I know I've said to tons of parents over the years, "Oh, he/she doesn't mean it when he/she says those things. They love you. They're just testing things out. Don't take it personally."
It's amazing how much wisdom and insight you have before you have children.
We have entered the land of four year old injustice. The land where every word uttered from the mouth of mom is met with some form of the following, "Awww nuts [sidebar: NO idea where he got this...], NO FAIR, you are such a meanie. A MEANIE. *Roar*". And if we happen to be in the car at the time, there is some extra seat kicking just for emphasis.
There are so many mom moments that just catch you off guard. I've been around kids for a lot of years. I've seen this. I've heard about it. But, somehow, it still comes as a shock. Because, what? I'm going to have the ONE kid who says, "You know, mother, you're right. You are so insightful about my needs. I'm so glad you are looking out for me."
I knew it was coming, but truthfully? I'm a little huffed.
Today I could feel a big ol' lecture working it's way up. It went something like this. "You know what? I'm so tired of you calling me mean. I work really hard for you and do lots of really nice, good things for you, and you don't appreciate it. And furthermore, your behavior is what earned you these consequences in the first place that are 'not fair', so blame yourself not me." I maybe would've thrown in a "young man" or two just for good measure. But you know what I did instead? I ignored the tirade. I just rolled down my window and flat pretended it wasn't happening.
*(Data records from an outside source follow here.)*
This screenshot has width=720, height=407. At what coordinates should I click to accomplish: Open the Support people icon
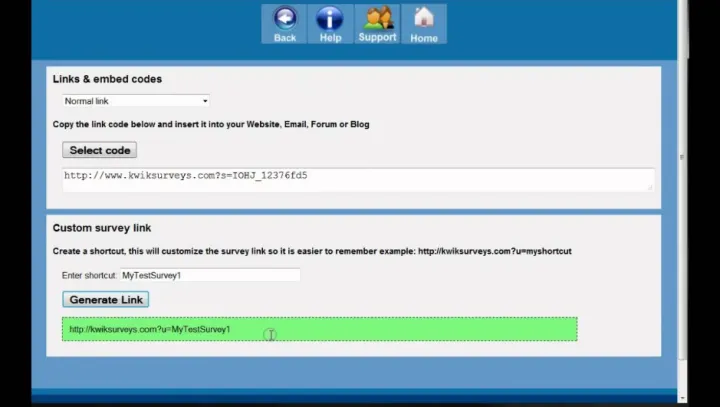point(378,18)
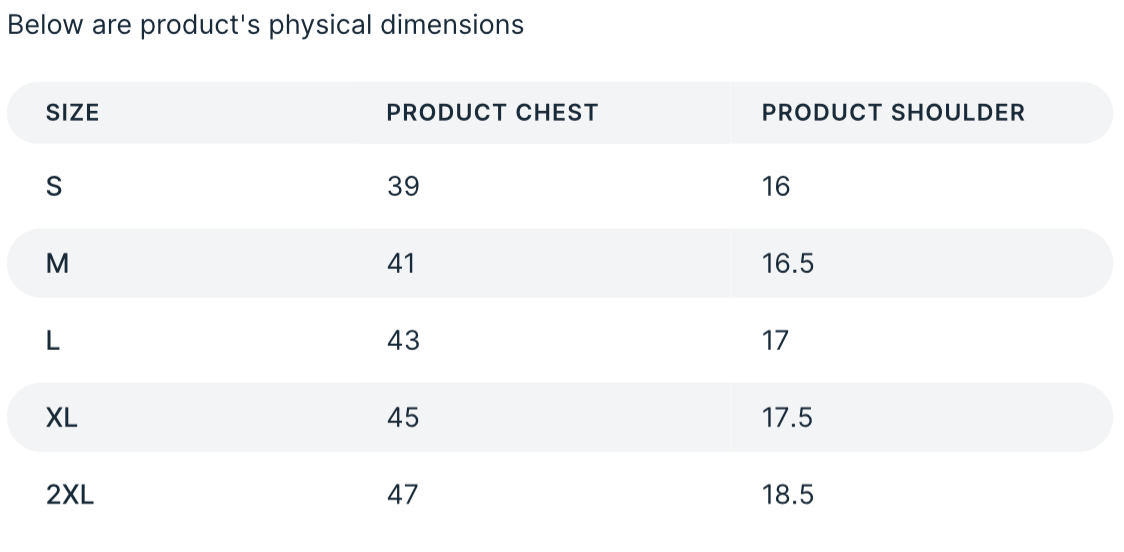The width and height of the screenshot is (1124, 552).
Task: Select chest value 43 in L row
Action: click(x=403, y=341)
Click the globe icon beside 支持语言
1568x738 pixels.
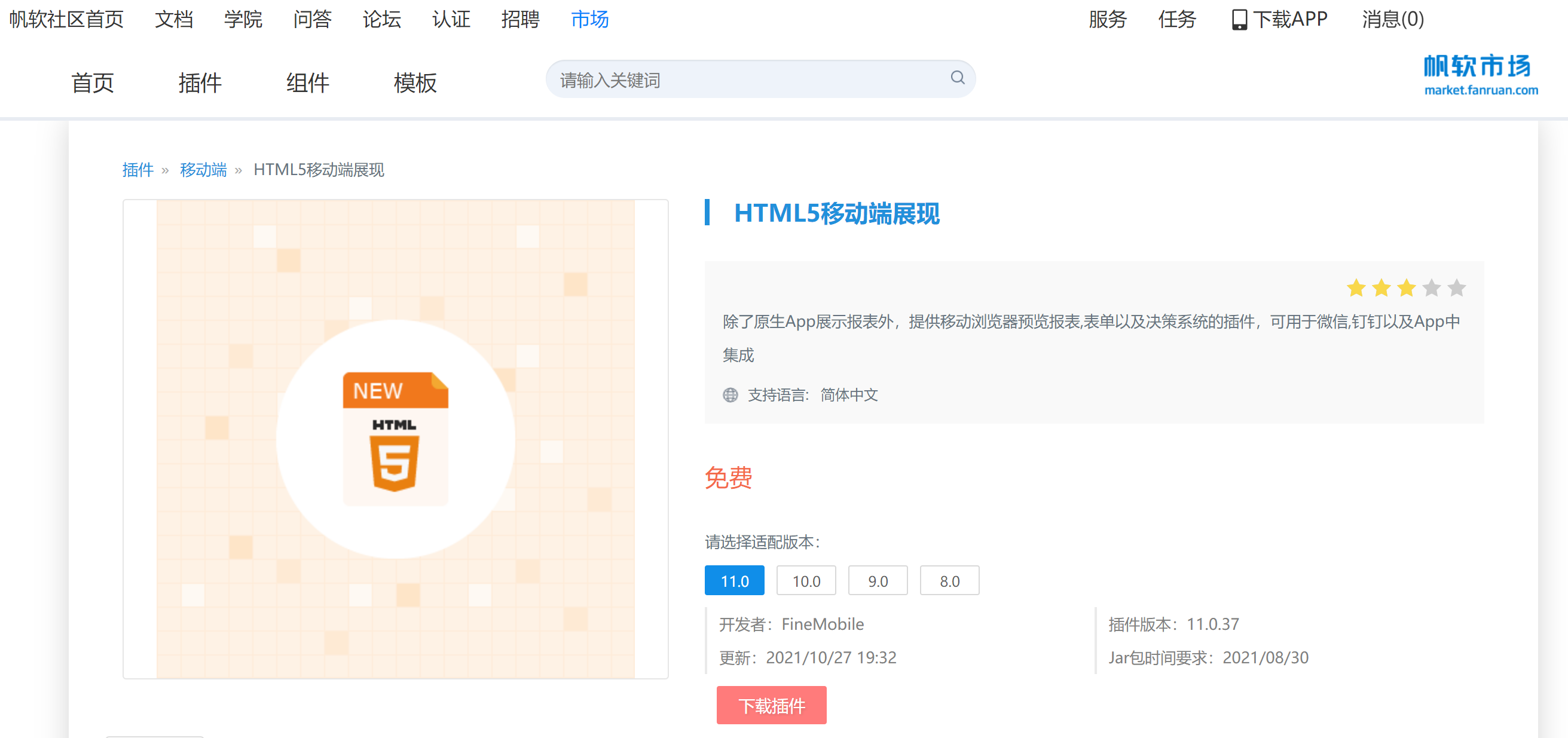click(x=730, y=395)
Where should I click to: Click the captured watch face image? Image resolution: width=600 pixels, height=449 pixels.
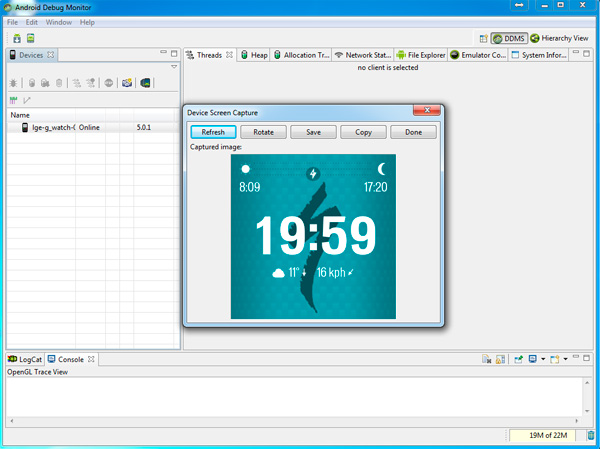(313, 237)
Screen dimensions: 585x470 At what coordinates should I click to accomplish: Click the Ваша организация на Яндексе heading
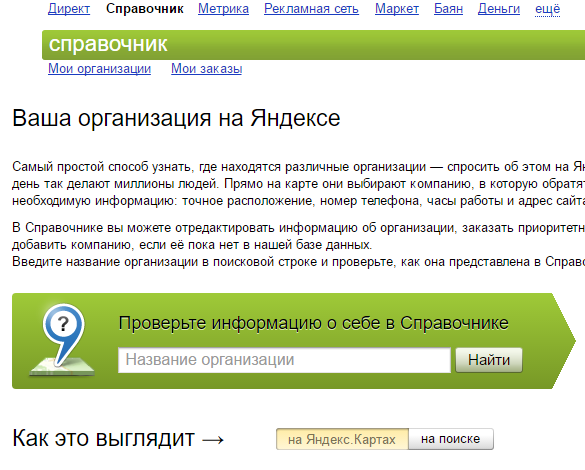(176, 118)
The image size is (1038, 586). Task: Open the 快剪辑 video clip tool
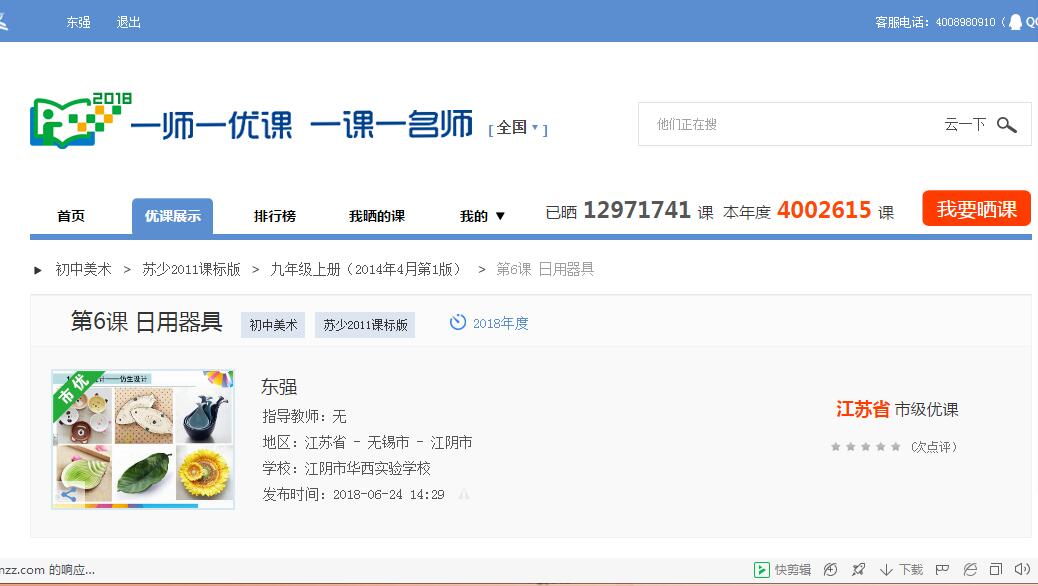782,570
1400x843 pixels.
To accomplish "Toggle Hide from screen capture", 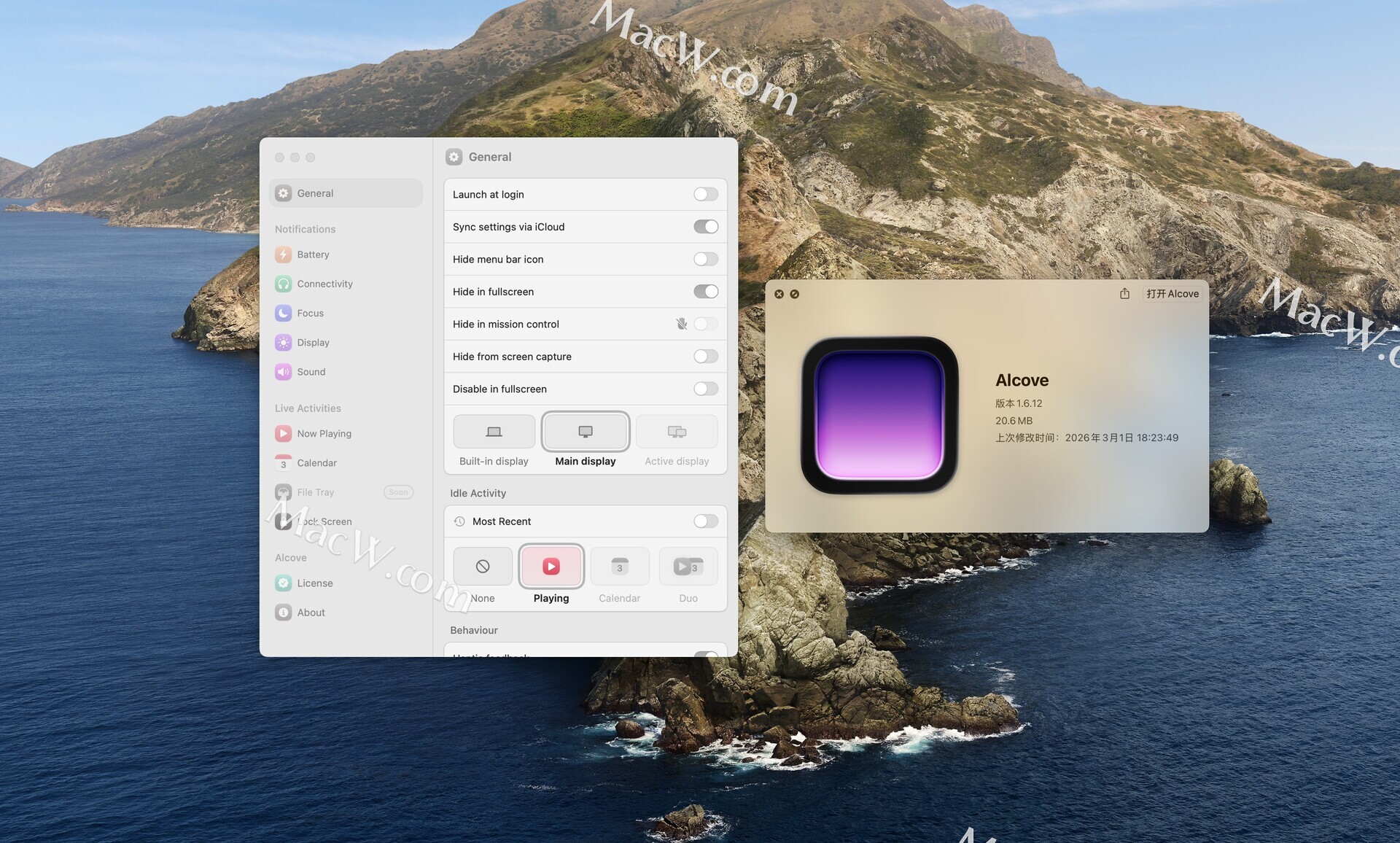I will click(705, 357).
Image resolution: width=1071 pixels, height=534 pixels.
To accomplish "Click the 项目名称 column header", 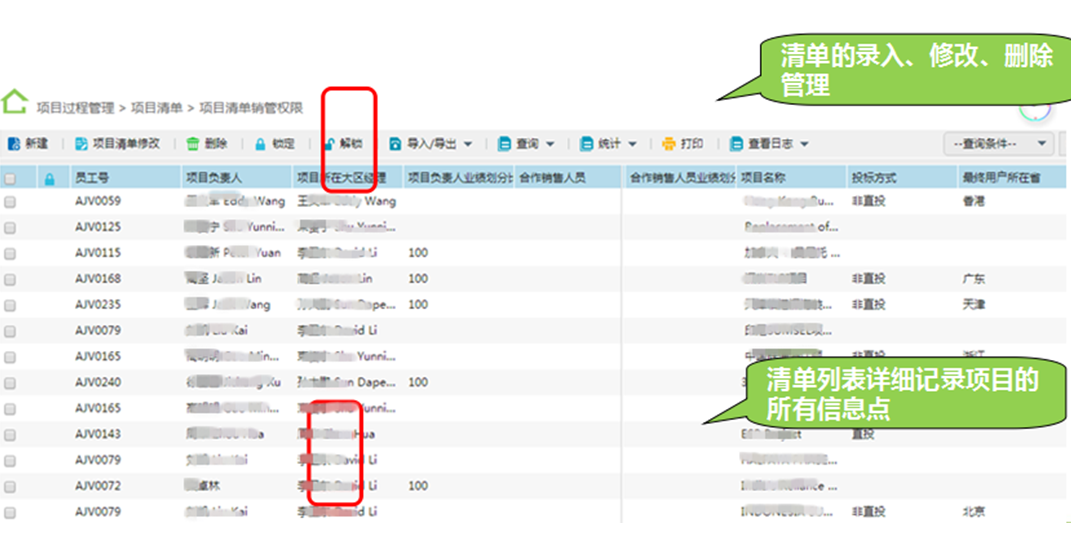I will pos(765,178).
Remember all those times I told a mom "Don't take it personally"?? Yeah. About that. Some moms embrace the meanie role, calling themselves meanie just to irritate the kids. I think there is some part of me still trying to be Mary Poppins, hoping to never be meanie. And now that I've admitted to feeling this way, I feel like I'm standing here nekkid in front of all of you. Be glad this is the written word, friends. But, I realized, it wouldn't bother me a bit if there wasn't some part of me who never wants to be seen as meanie.
In understanding the unbelievably high standard I have set for myself, I could feel myself relax. Wind in my hair, sun on my face, I laughed and said, "Yeah. I am a big meanie!"